Data_Sheet_1_Differential Expression Characterisation of the Heat Shock Proteins DnaJB6, DnaJshv, DnaJB13, and DnaJB14 in Apis cerana cerana Under Various Stress Conditions.zip

As key pollinators, bees are frequently exposed to multiple environmental stresses and have developed crucial mechanisms by which they adapt to these stressors. However, the molecular bases mediated at the gene level remain to be discovered. Here, we found four heat shock protein DnaJB subfamily genes, DnaJB6, DnaJshv, DnaJB13, and DnaJB14, from Apis cerana cerana, that all have J domains in their protein sequences. The expression levels of DnaJB6 and DnaJshv were upregulated by different degrees of heat stress, and the transcript level of DnaJB14 was gradually upregulated as the degree of heat stress increased, while the mRNA level of DnaJB13 was downregulated at multiple time points during heat stress treatment. The mRNA levels of all four DnaJBs were upregulated by cold and UV stress. In addition, the expression levels of DnaJB6, DnaJshv and DnaJB13 were reduced under abamectin, imidacloprid, cypermethrin, bifenthrin, spirodiclofen, and methomyl stresses. The transcript level of DnaJB14 was decreased by imidacloprid, cypermethrin, spirodiclofen, and methomyl exposure but increased by abamectin and bifenthrin exposure. These results indicate that the demand of A. cerana cerana for these four DnaJBs differs under various stress conditions. To further explore the role of DnaJBs in the stress response, we successfully silenced DnaJshv and DnaJB14. The content of protein carbonyl was increased, while the content of VC, the enzymatic activities of CAT, GST, and SOD, the mRNA levels of many antioxidant-related genes, and the total antioxidant capacity were reduced after knockdown of DnaJshv and DnaJB14 in A. cerana cerana. These results indicate that silencing DnaJshv and DnaJB14 increases oxidative damage and decreases the antioxidant ability of A. cerana cerana. Taken together, our results demonstrate that DnaJB6, DnaJshv, DnaJB13, and DnaJB14 are differentially expressed under stress conditions and play crucial roles in response to various stressors, possibly through the antioxidant signalling pathway. These findings will be conducive to understanding the molecular basis of bee responses to environmental stresses and are beneficial for improving bee protection.

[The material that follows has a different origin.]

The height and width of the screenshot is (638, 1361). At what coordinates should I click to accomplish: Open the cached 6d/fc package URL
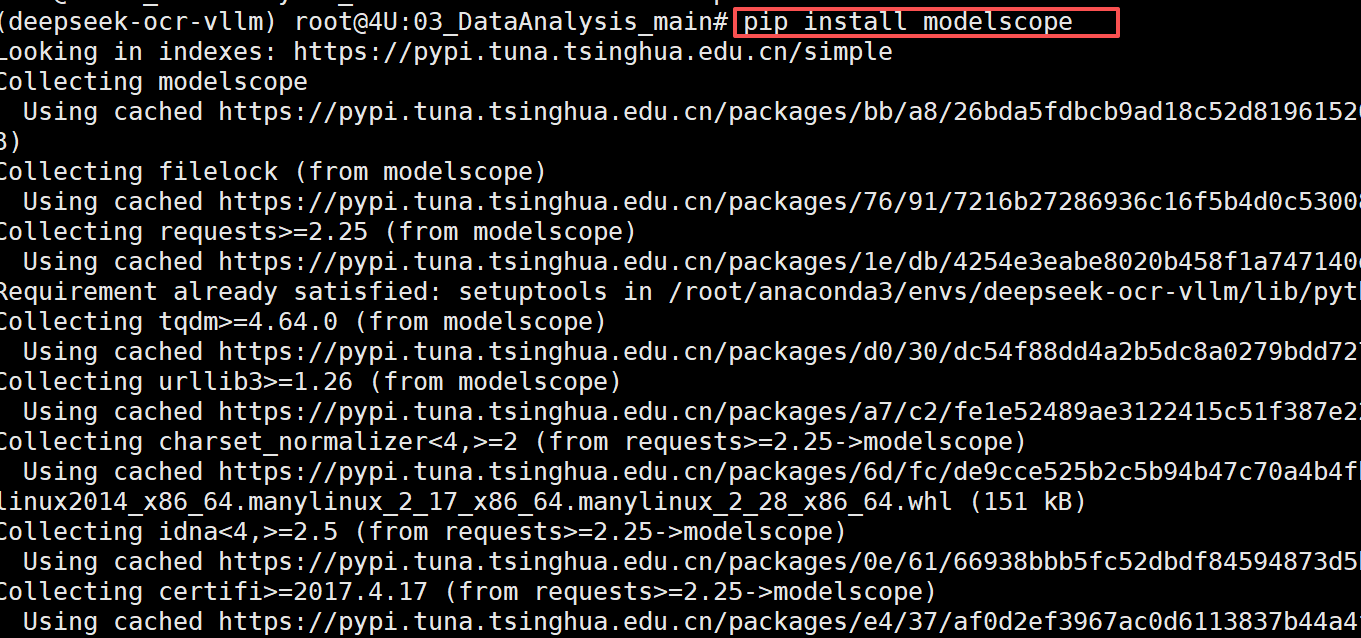(x=790, y=471)

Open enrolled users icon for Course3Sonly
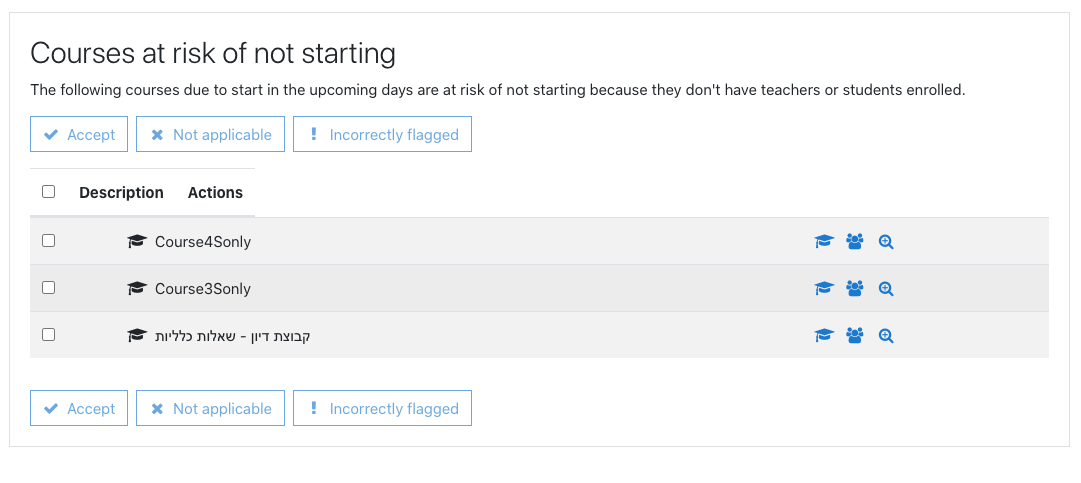(855, 289)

作为关键传粉者，蜜蜂常暴露于多重环境胁迫之中，并已演化出适应这些胁迫因子的关键机制。然而，其基因层面介导的分子基础仍有待揭示。本研究从中华蜜蜂（Apis cerana cerana）中鉴定得到4个热休克蛋白DnaJB亚家族基因：DnaJB6、DnaJshv、DnaJB13与DnaJB14，上述基因的蛋白序列中均含有J结构域。DnaJB6与DnaJshv的表达水平可被热胁迫不同程度地上调；DnaJB14的转录水平随热胁迫程度加深逐渐上调；而DnaJB13的mRNA水平在热胁迫处理后的多个时间点均呈下调趋势。冷胁迫与紫外（UV）胁迫均可上调4个DnaJBs的mRNA水平。此外，经阿维菌素、吡虫啉、氯氰菊酯、联苯菊酯、螺螨酯及灭多威胁迫处理后，DnaJB6、DnaJshv与DnaJB13的表达水平均有所降低。DnaJB14的转录水平在吡虫啉、氯氰菊酯、螺螨酯与灭多威处理后下降，但在阿维菌素与联苯菊酯处理后则呈上升趋势。上述结果表明，中华蜜蜂对这4个DnaJBs的需求在不同胁迫条件下存在差异。为进一步探究DnaJBs在胁迫响应中的作用，本研究成功对DnaJshv与DnaJB14进行了基因沉默。在中华蜜蜂体内沉默DnaJshv与DnaJB14后，其羰基化蛋白含量升高，而抗坏血酸（VC）含量、过氧化氢酶（CAT）、谷胱甘肽S-转移酶（GST）与超氧化物歧化酶（SOD）的酶活性、多个抗氧化相关基因的mRNA水平及总抗氧化能力均出现下降。上述结果表明，沉默DnaJshv与DnaJB14会加剧中华蜜蜂的氧化损伤并降低其抗氧化能力。综上，本研究结果证实，DnaJB6、DnaJshv、DnaJB13与DnaJB14在不同胁迫条件下呈差异表达，并在应对各类环境胁迫的过程中发挥关键作用，其机制可能与抗氧化信号通路相关。本研究结果有助于阐明蜜蜂响应环境胁迫的分子基础，同时可为蜜蜂保护工作提供理论支撑。